## BEGIN

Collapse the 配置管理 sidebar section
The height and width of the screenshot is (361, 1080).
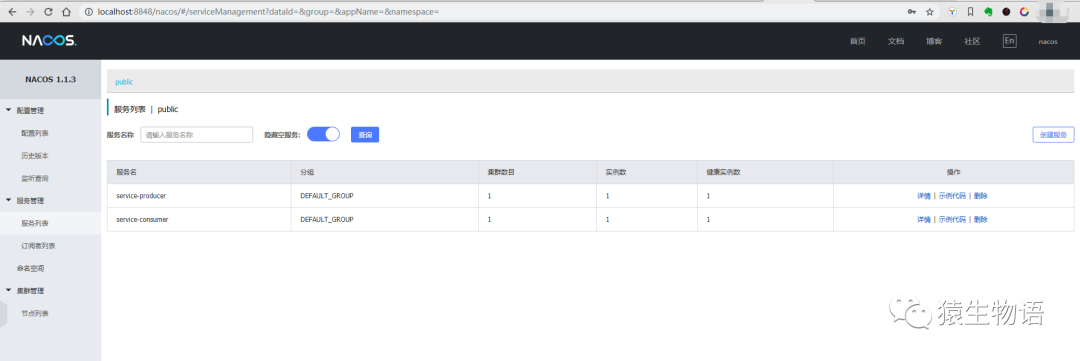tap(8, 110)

## END
## BEGIN

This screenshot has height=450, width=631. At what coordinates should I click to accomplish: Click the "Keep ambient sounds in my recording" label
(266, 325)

## END
## BEGIN

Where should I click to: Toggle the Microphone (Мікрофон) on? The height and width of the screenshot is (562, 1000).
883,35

## END

• [SHORT PROBLEM]: Rewrite the lines starting at the one that contains "Collapse the 配置管理 sidebar section" and ending at the one that contains "tap(8, 110)", replacing "sidebar" with "side panel" and leaving everything else unchanged. Omit the pictures from your answer.

• [RESPONSE BELOW]:
Collapse the 配置管理 side panel section
The height and width of the screenshot is (361, 1080).
tap(8, 110)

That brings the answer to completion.